My approach to the free market economy is probably closer to the political economy of Friedrich Hayek than to anyone else who had written during the twentieth century (other than the incomparable Henry Clay). Let me therefore draw your attention to this article, just published at the Claremont Review of Books, HAYEK’S TRAGIC CAPITALISM. The opening paras:

Best known for his anti-socialist polemic The Road to Serfdom (1944), the economist and political philosopher Friedrich A. Hayek is often thought by foe and friend alike to have offered a plain and striking argument for capitalism: the least deviation from laissez-faire is the first falling domino that will inevitably lead to totalitarianism. The foes and friends draw different lessons from the fact that decades of regulation and welfare policy have never actually had this result. For the foes, it shows that Hayek was obviously wrong and his analysis unserious. For the friends, it shows that the dreaded socialist dictatorship must now be imminent rather than far-off—no doubt finally to arrive with whoever the next Democratic president turns out to be.

But in fact, Hayek never gave so silly an argument. Nor will one find in his work the chirpy optimism with which many libertarians and Reaganite conservatives ritualistically defend the market economy. Hayek’s case for free enterprise doesn’t fit any of the usual simplistic stereotypes. He not only explicitly and persistently rejected laissez-faire, but could write as eloquently about the moral downside of capitalism and the emotional attractions of socialism as any left-winger. In an era in which—young socialist chic notwithstanding—global capitalism appears to have swept all before it, it is the triumphalist defenders of the free market rather than its critics who have the most to learn from Hayek’s cautious, nuanced apologia.

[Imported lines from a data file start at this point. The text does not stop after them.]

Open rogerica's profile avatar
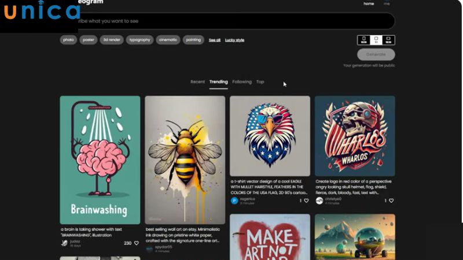Viewport: 463px width, 260px height. [x=234, y=200]
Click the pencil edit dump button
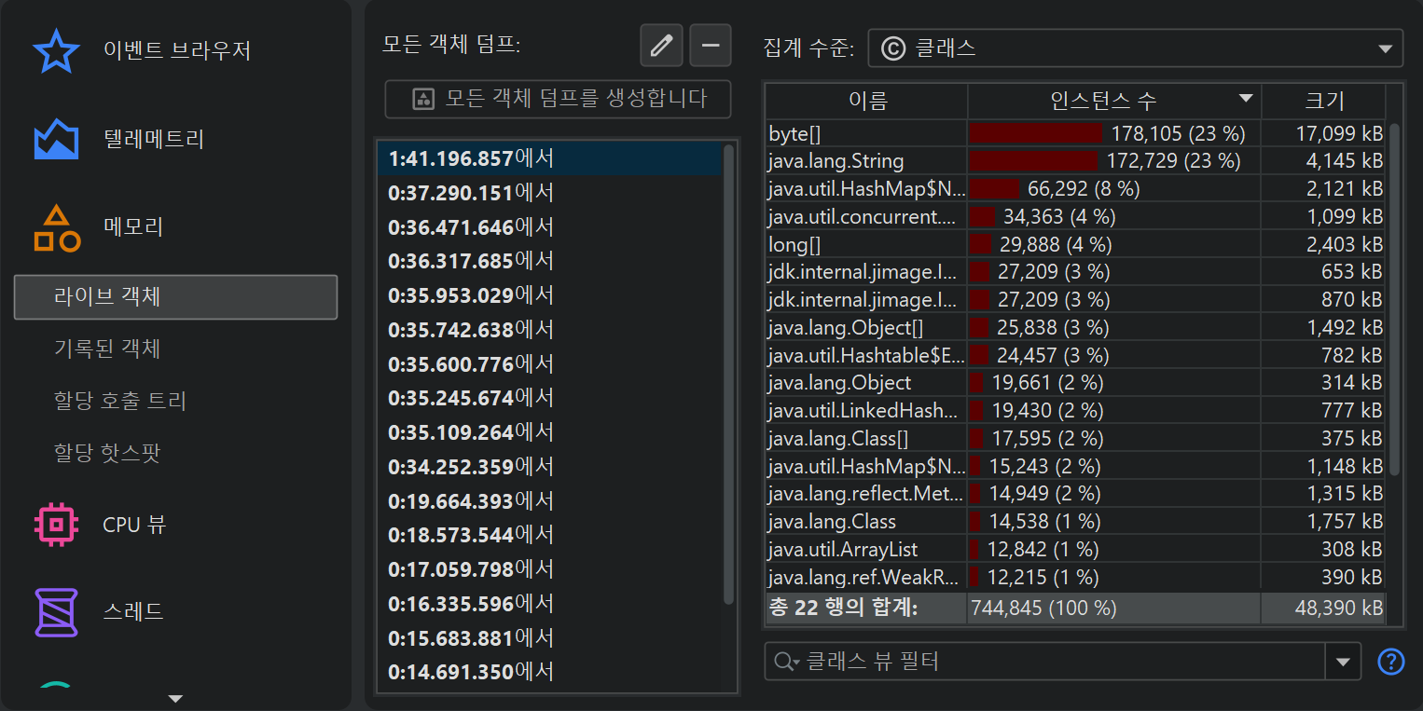Screen dimensions: 1423x711 (x=661, y=46)
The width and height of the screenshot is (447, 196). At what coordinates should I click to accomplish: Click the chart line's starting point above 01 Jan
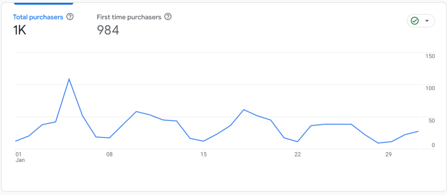tap(16, 141)
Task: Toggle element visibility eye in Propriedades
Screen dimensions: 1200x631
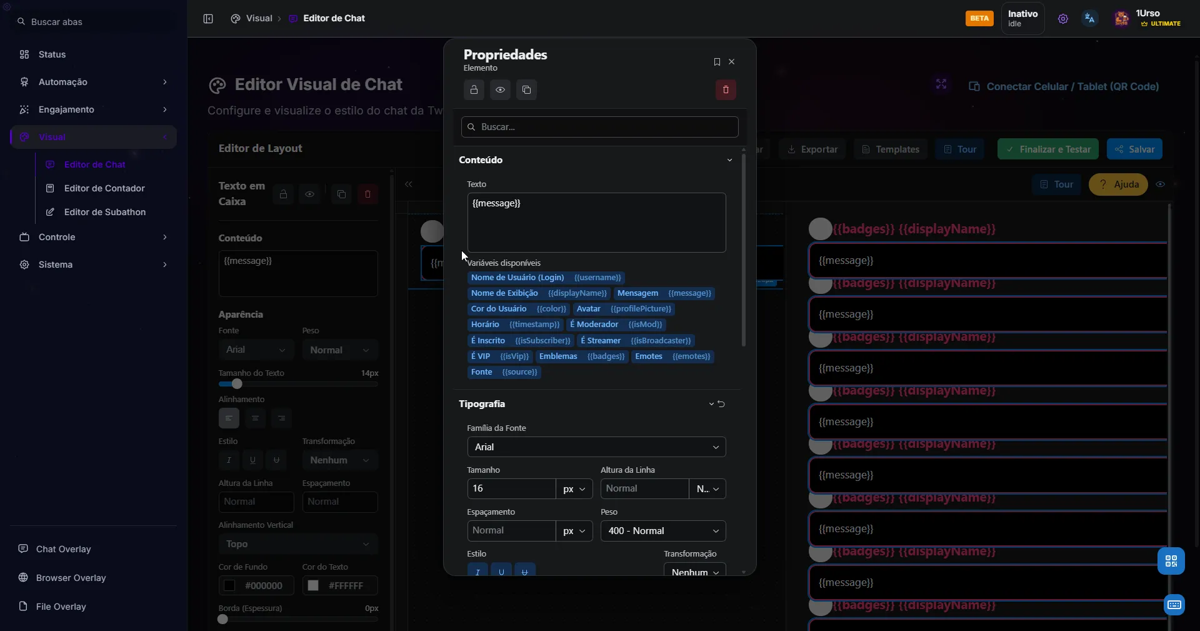Action: coord(500,90)
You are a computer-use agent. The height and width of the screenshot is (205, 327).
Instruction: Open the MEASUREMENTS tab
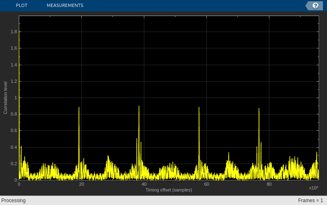pos(65,5)
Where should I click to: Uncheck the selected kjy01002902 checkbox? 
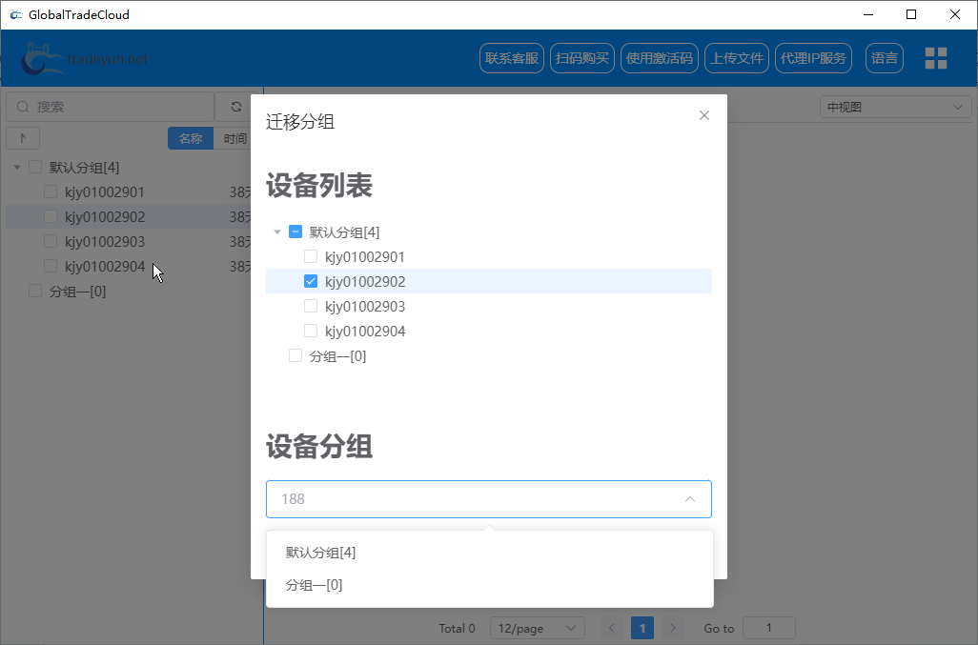coord(310,280)
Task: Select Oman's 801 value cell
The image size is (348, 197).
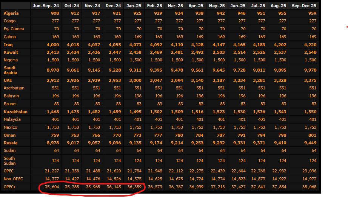Action: tap(312, 135)
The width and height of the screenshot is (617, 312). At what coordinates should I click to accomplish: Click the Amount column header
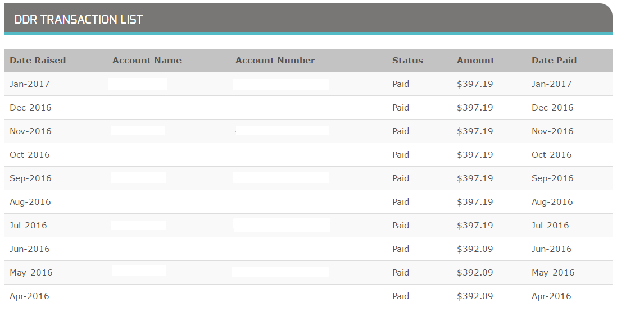475,61
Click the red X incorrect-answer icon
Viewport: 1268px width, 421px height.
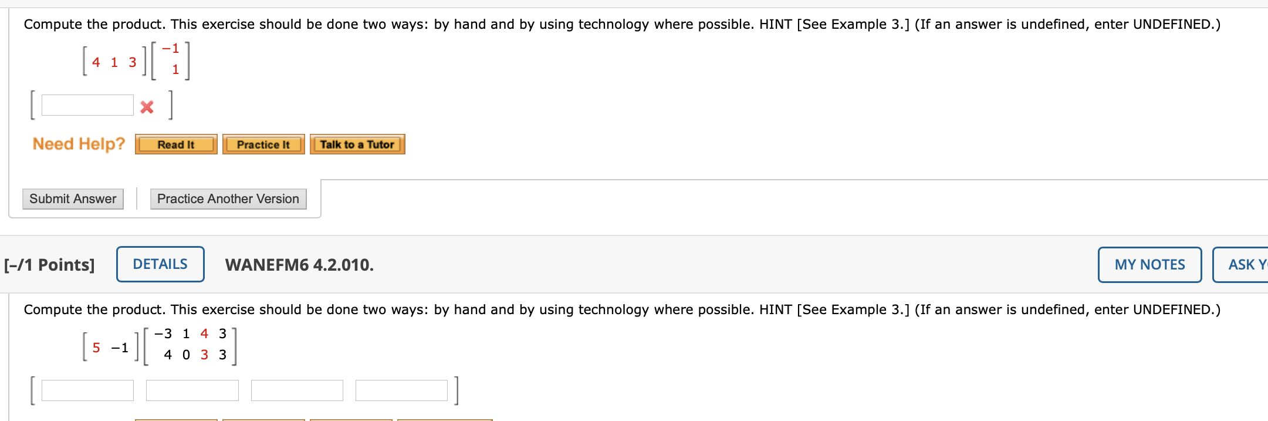[x=146, y=106]
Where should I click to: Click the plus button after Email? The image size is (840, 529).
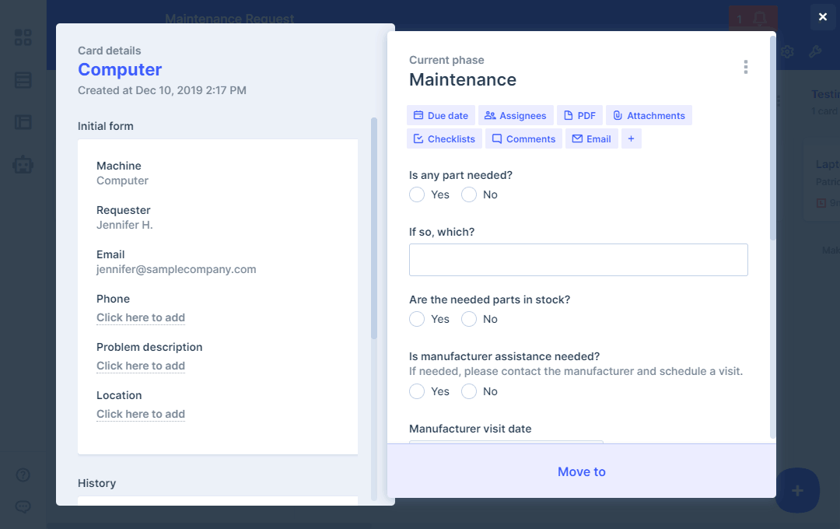[x=631, y=139]
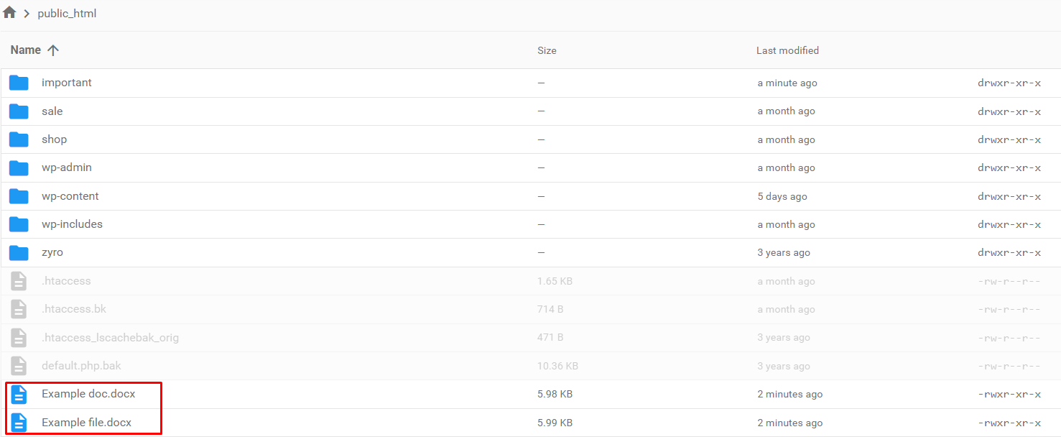Click the Name column header label

26,50
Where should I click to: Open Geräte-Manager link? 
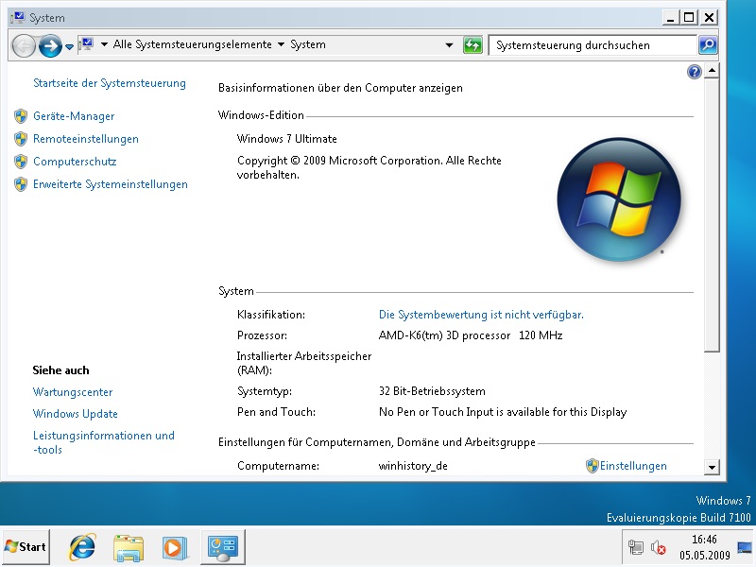coord(74,116)
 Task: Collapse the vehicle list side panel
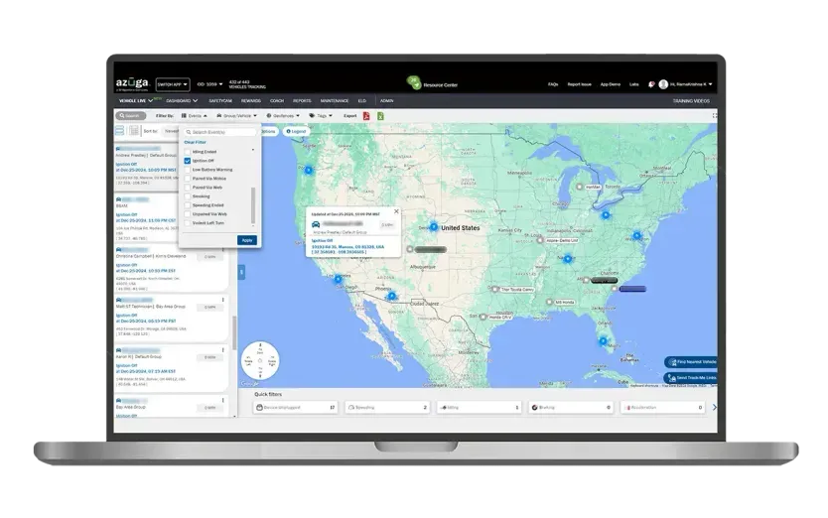coord(241,271)
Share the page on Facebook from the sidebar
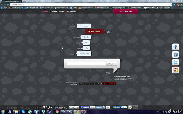 tap(176, 47)
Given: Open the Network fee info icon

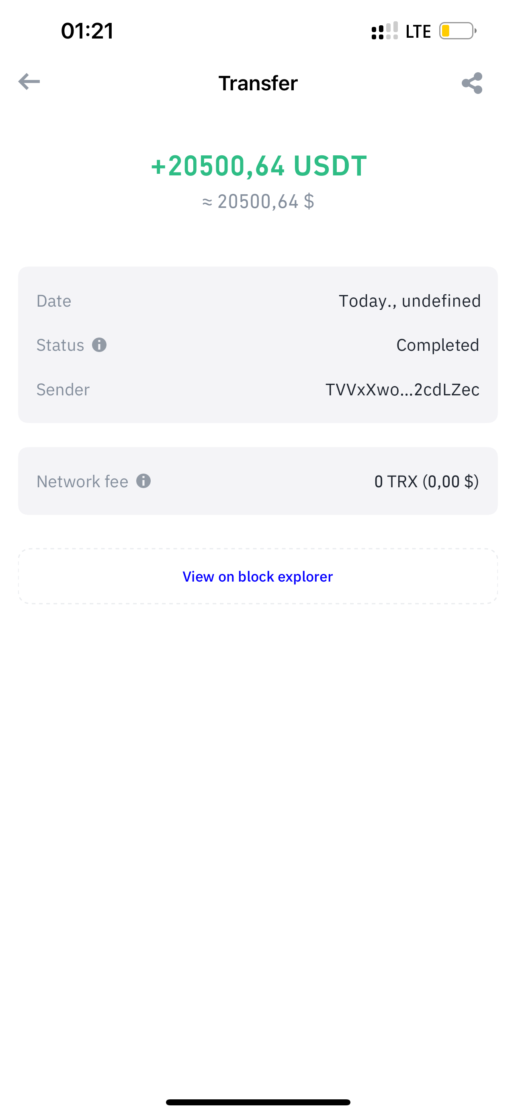Looking at the screenshot, I should tap(143, 481).
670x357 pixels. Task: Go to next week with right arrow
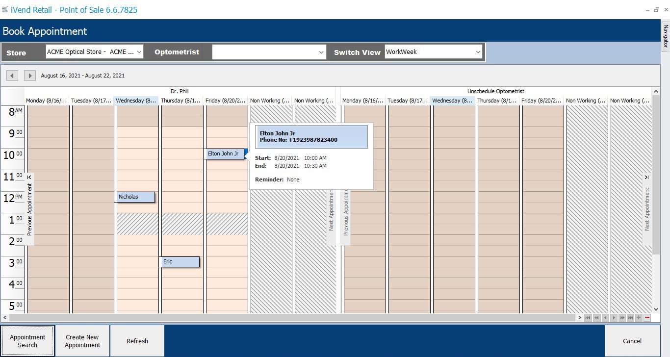point(29,76)
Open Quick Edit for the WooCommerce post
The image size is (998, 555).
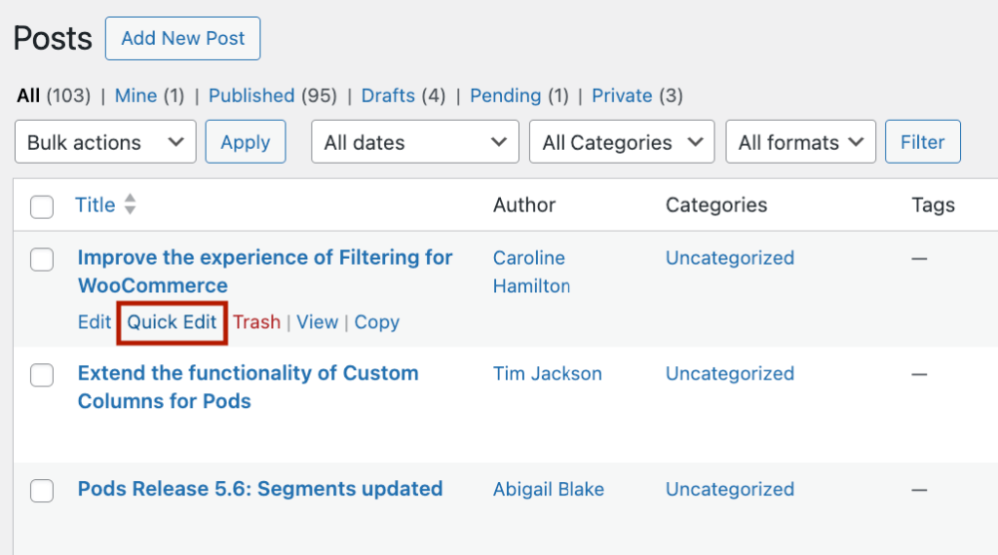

Classical economists were not laissez-faire. Economies must be meliorated by political judgement. Knowing how to do it right is the issue, not acting as if doing nothing at all is optimal. It is acting as if the free market is all one needs that plays into the hands of socialists and will ensure the end of free market economies. Read my text for a modern discussion not only about how a market economy works, but also the role of government policy in keeping an economy on course. It also explains what governments should never do as well, but that is only one part of the story, and not necessarily the most important part of the story.